In 3DMark’s Time Spy benchmark, we see principally the identical thing we saw in gaming benchmarks. With over a 2,000 point lead, the Scarab is about 10% faster than the 45L, which is pretty impressive given they use the identical CPU and GPU. Cooling is de facto vital, and while I believe nine fans is overkill, they’re actually proving their value.
Given the Scarab’s price, it’s good that it’s at the highest of the charts (and it type of must be). This is certainly certainly one of the fastest PCs we’ve ever tested, and CLX has done an admirable job ensuring the 3090 has the thermal headroom to perform the most effective it could.
The CLX Scarab is a high-performing and classy gaming desktop that’s only held back by the fee of shopping for one. While CLX has put much care into assembling this PC, the premium is tough to justify unless you’re selecting top-end parts. Still, you’ll be able to expect excellent performance from the Scarab for those who configure one like our review unit, and that actually makes it stand out from other prebuilt offerings.
Are there any alternatives?
The highest-end HP Omen 45L is a similarly priced and configured PC, featuring the identical Core i9-12900K CPU and a RTX 3090 GPU, but falls a bit behind in performance because of lower frequencies.

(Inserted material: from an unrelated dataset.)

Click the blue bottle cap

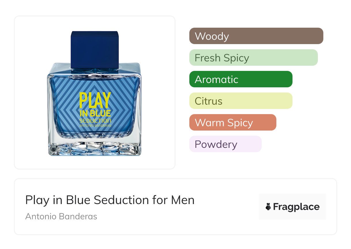[x=95, y=50]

Should you’re going with top-end parts like these, it’s hard to not select the Scarab. Should you’re on the lookout for higher value nevertheless, there’s the Origin Neuron, which is only a bit slower for half the worth while having comparable construct quality.
How long will it last?
This particular configuration of the Scarab should last quite some time. The 12900K and 3090 are each very powerful parts that won’t be considered slow any time soon, and there’s loads of room for adding more storage and RAM. Intel’s 600 series motherboards may even support upcoming Thirteenth-gen Intel Raptor Lake CPUs, which supplies you a little bit of an upgrade path even when you have got a 12900K. These boards may even support PCIe 5.0 GPUs, though for many users that probably won’t be an enormous deal.
Must you buy it?
Yes, but only for those who’re selecting top-end parts just like the Core i9-12900K or the RTX 3090. The Scarab is just too expensive for those who configure it as a midrange PC and may cost over a thousand dollars greater than value-oriented gaming desktops with the identical components.